Schwierig, denn es gibt weder besonders viel zu meckern, noch besonders viel zu loben.
Wir hatten natürlich mit den Wetterumständen viel Glück. So schöne Tage und gleich so viele davon. Ich bin mir nicht sicher, dass alles auch unter schwierigen Umständen geklappt hätte. Wir hatten einen Tag mit Kälte und Nässe, sonst immer gutes Wetter. Unglaublich! Anderthalb Stunden Regen, das war alles. Etwas Kälte am Pierikjaure und im Kukkesvagge, ansonsten 20 bis 30°C!

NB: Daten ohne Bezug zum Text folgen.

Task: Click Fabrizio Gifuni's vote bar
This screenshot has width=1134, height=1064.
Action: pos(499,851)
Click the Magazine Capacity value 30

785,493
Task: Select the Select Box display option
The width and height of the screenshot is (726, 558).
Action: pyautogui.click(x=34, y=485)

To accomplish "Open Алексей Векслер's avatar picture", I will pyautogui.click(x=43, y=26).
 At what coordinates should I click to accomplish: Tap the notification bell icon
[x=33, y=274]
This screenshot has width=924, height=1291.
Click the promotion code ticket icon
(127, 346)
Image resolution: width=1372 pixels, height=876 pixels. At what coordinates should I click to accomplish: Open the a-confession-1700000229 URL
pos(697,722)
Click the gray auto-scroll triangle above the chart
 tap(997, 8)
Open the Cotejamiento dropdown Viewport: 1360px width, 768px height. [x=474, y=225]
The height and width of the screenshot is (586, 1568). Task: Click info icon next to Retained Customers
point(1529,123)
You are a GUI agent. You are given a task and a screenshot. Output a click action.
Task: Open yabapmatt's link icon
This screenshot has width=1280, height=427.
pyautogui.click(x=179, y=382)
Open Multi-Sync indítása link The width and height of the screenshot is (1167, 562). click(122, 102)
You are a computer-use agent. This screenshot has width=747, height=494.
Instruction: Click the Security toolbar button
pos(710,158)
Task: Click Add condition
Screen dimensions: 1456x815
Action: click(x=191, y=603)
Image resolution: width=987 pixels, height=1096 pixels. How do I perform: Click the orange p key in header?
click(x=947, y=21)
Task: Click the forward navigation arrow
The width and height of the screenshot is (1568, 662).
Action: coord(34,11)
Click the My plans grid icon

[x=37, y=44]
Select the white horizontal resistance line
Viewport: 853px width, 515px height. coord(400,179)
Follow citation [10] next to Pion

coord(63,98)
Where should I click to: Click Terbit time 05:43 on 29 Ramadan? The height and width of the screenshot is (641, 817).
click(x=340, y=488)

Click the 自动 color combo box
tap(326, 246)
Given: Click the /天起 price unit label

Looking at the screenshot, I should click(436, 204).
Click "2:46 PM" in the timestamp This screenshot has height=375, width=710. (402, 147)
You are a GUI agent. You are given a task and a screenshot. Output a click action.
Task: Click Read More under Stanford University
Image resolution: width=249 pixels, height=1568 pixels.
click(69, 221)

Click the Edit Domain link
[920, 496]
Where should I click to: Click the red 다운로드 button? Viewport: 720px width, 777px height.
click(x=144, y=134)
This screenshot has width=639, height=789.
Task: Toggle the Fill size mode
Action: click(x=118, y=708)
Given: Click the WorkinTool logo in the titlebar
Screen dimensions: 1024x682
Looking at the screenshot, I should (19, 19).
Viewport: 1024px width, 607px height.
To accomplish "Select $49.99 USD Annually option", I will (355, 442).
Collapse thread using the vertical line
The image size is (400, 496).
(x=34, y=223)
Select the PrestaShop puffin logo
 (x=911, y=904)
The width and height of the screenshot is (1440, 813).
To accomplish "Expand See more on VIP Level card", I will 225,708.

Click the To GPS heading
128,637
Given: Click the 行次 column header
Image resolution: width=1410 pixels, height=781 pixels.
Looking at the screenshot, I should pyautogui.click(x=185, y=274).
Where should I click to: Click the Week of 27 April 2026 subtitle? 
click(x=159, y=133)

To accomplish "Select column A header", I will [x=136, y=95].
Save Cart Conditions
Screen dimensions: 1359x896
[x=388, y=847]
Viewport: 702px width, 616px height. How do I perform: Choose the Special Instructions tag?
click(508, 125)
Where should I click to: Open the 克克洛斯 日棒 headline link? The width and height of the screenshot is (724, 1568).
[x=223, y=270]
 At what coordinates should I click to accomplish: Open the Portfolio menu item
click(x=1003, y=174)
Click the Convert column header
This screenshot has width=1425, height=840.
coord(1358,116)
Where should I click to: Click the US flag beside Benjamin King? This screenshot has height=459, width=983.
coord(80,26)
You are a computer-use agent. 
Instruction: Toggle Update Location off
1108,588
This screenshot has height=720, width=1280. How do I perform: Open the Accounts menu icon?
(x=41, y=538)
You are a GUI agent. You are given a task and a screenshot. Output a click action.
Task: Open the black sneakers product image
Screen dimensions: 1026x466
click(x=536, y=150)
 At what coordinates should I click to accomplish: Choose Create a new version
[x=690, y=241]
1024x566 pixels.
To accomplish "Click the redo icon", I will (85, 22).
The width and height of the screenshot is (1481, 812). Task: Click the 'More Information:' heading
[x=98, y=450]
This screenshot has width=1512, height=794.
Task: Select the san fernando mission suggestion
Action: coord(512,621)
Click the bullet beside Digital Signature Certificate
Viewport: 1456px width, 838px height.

Andererseits wächst nur unter extremen Bedingungen etwas zusammen. Es hatte zeitweise mehr den Anschein einer familientauglichen Wanderung im Sommer an der Sechs-Seen-Platte in Duisburg. Ich bin mir nicht sicher, ob die Jungs das, was sie gesehen haben, auch zu schätzen wissen. Im letzten Drittel hatte die Truppe Anzeichen von Phlegmatismus und Faulfieber. Typische Symptome. Eher ein Ferienlager, bei dem am Ende auch keiner mehr Lust hat, zu spülen.
So harmlos wie in diesem Jahr hat sich noch nicht einmal der Padjelanta präsentiert. Dinge, die eine Zusammenarbeit erforderlich machen, fehlten fast ganz.
Man kann so etwas aber auch nicht erzwingen. Daher rede ich es im Nachhinein auch nicht schlecht, sondern freue mich über das Erlebte bei absolut tollem Wetter.